HEIC (also called HEIF) typically produces files 40-50% smaller than JPEG at equivalent visual quality. To put that in concrete terms: a typical 12-megapixel iPhone photo is about 2-3MB as HEIC and 4-6MB as JPEG. For a 256GB iPhone shooting thousands of photos over the course of a year, that is the difference between running out of storage and having plenty of room. HEIC achieves this efficiency through more advanced compression algorithms -- it uses HEVC (H.265) encoding, the same codec used for 4K video streaming, applied to still images.
HEIC also supports features that JPEG simply cannot match: 16-bit color depth compared to JPEG's 8-bit, which means smoother gradients and more accurate colors. It supports transparency (like PNG but with much smaller files), and it can store multiple images in a single container file, which is how iPhone Live Photos work -- the still frame and the short video clip are packaged together.

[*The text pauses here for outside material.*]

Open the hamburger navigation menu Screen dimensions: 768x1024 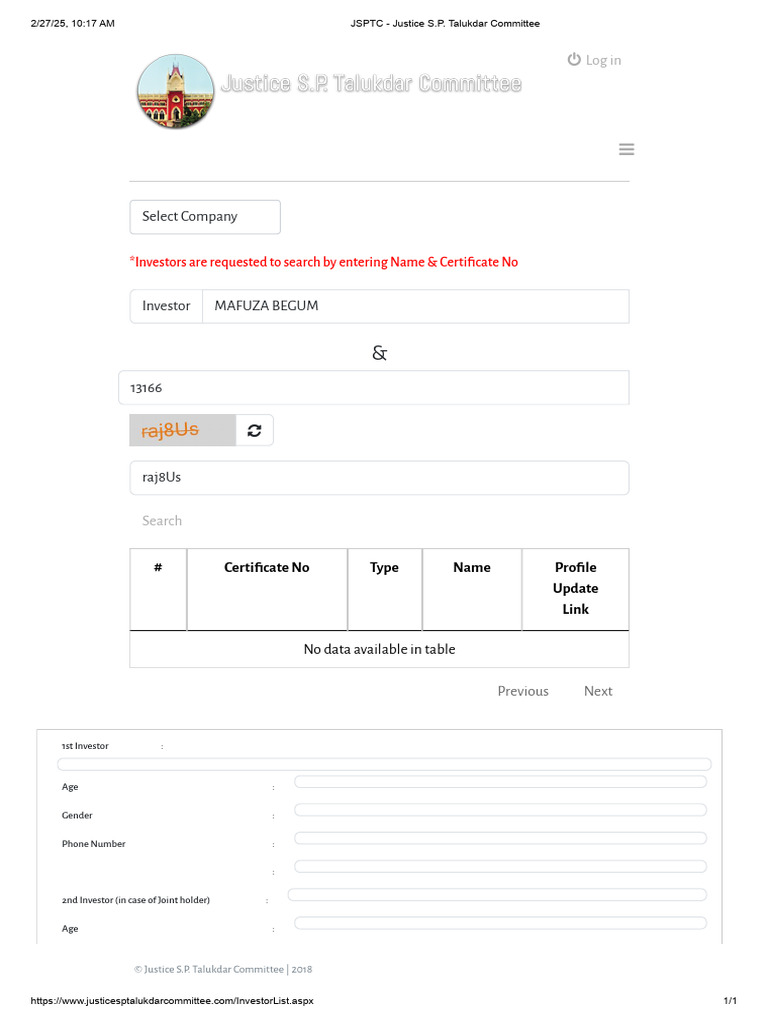(627, 150)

The quality difference between HEIC and JPEG is effectively invisible at normal viewing sizes. In a side-by-side comparison on a phone screen or a typical monitor, you cannot tell which is which. Pixel-level differences exist if you zoom in far enough, but they are irrelevant for any practical use. The only reason to choose JPEG over HEIC is compatibility -- and that gap is closing as more software, operating systems, and web browsers add native HEIC support. Until that support is truly universal, tools like this converter bridge the gap.